▶ [EXERCISE AIM]: Can you render the data as a numbered list, running from the line containing "Identify the location of y-tick-label: -8." through the end of the data, both ends included, with blank lines left out and the pictures omitted?
● ● ● ● ●
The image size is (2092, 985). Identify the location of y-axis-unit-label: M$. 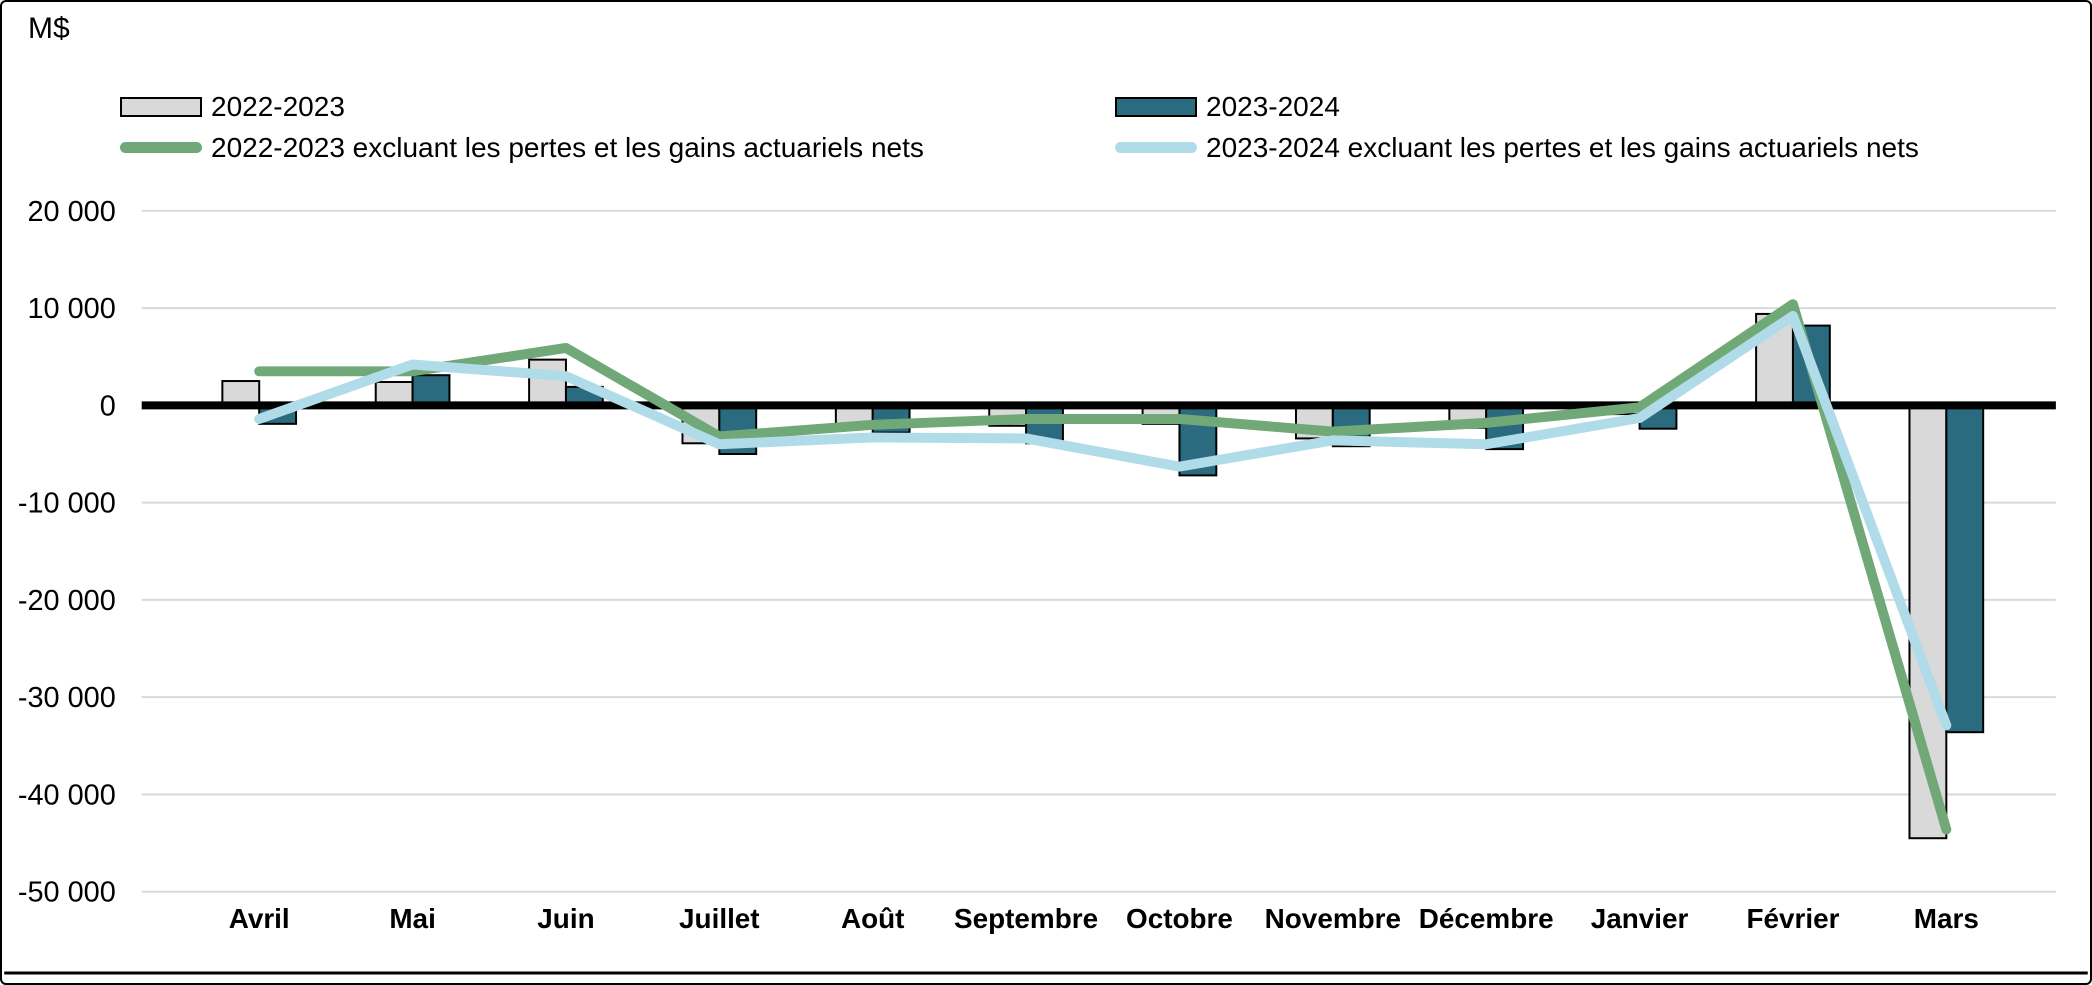
(49, 28).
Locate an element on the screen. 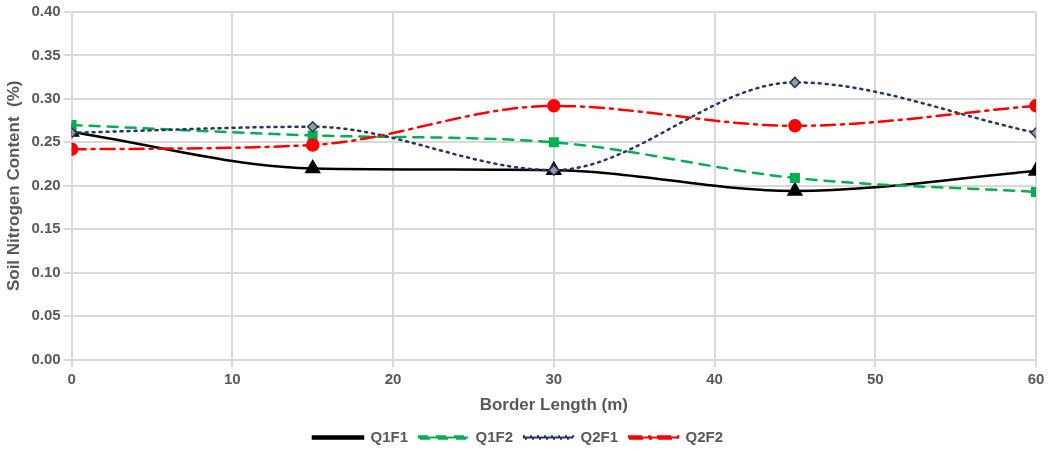  y-axis-title: Soil Nitrogen Content (%) is located at coordinates (13, 186).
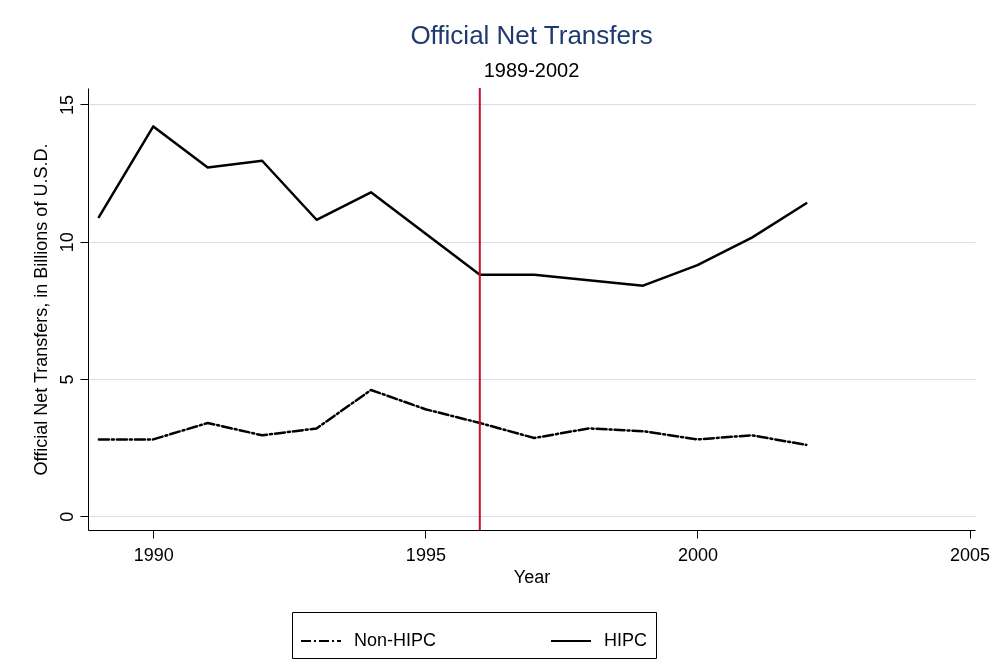  I want to click on x-tick-label: 1990, so click(154, 554).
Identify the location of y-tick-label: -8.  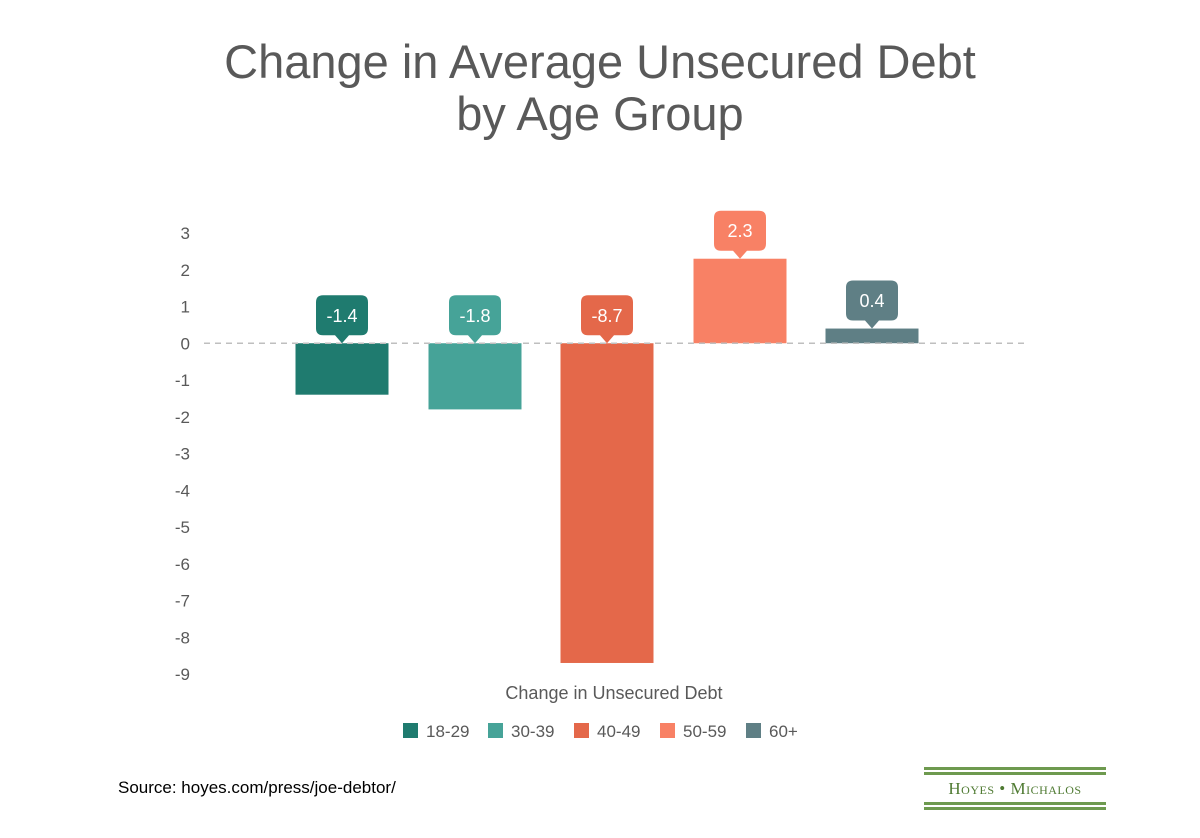
(182, 638).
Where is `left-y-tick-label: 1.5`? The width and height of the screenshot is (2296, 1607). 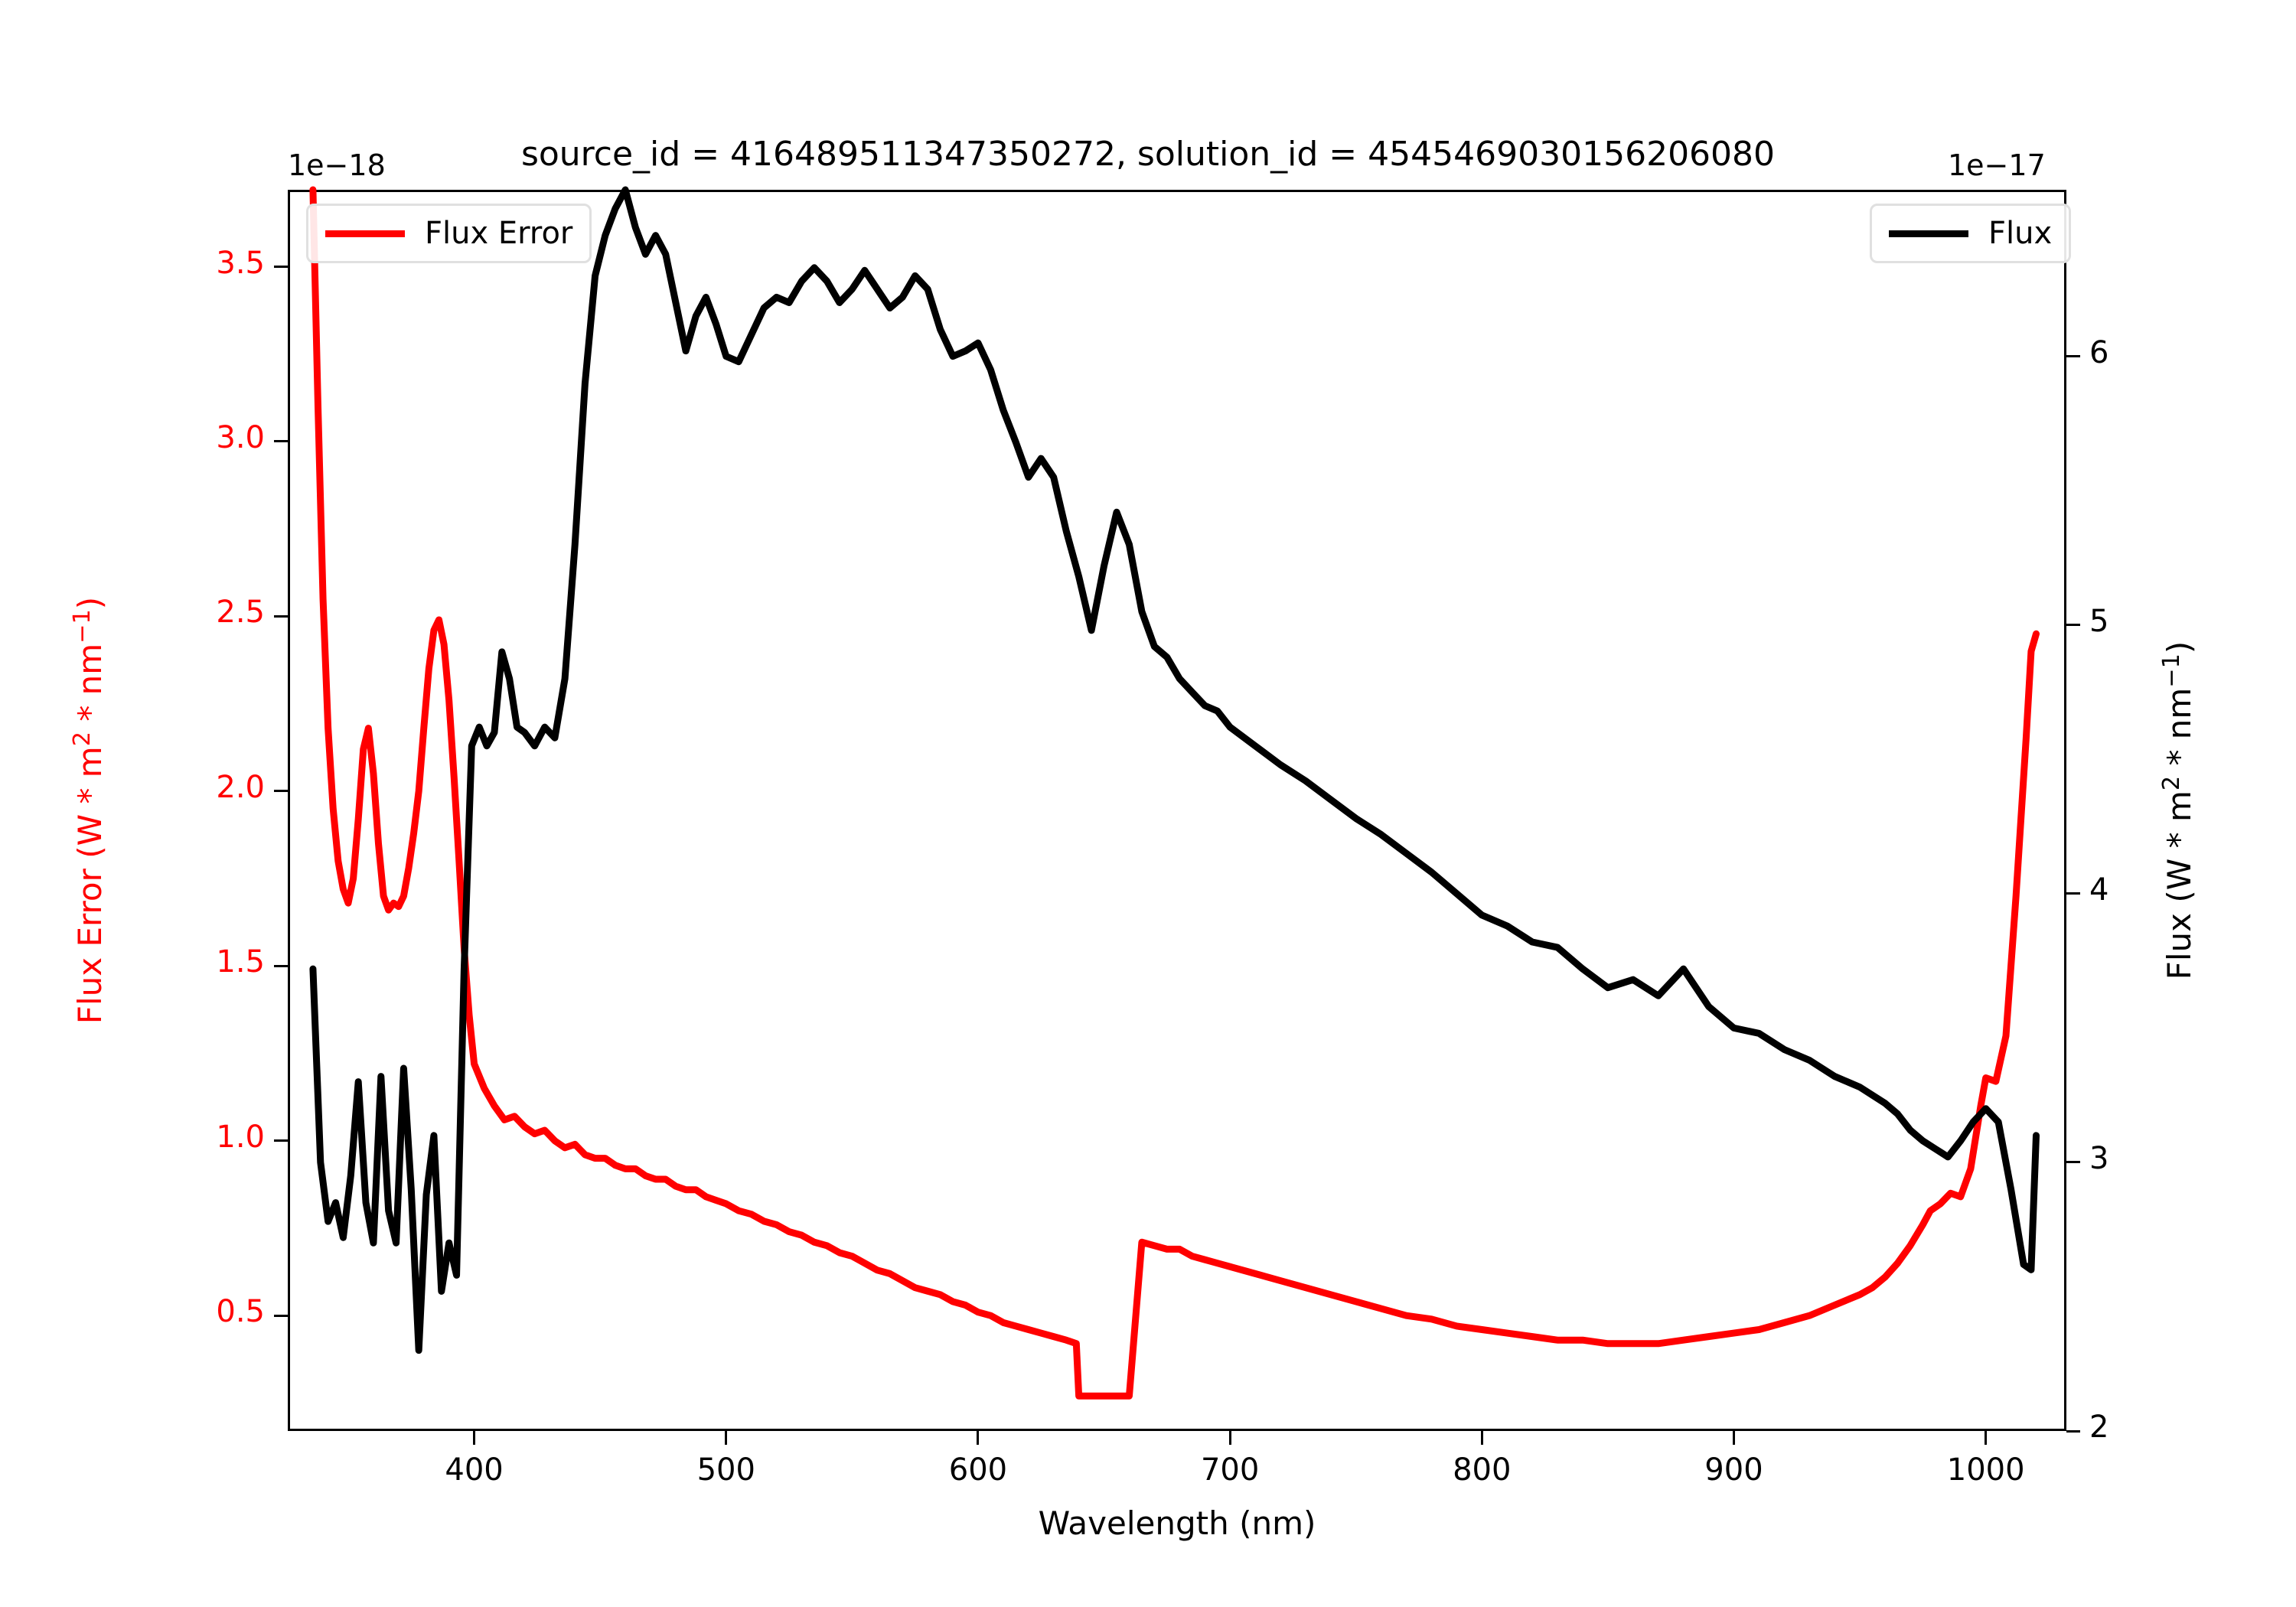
● ● ● ● ●
▶ [SOLUTION TO THIS TASK]:
1. Identify the location of y-tick-label: -8.  
2. (182, 638).
3. Where is `left-y-tick-label: 1.5`? The width and height of the screenshot is (2296, 1607). 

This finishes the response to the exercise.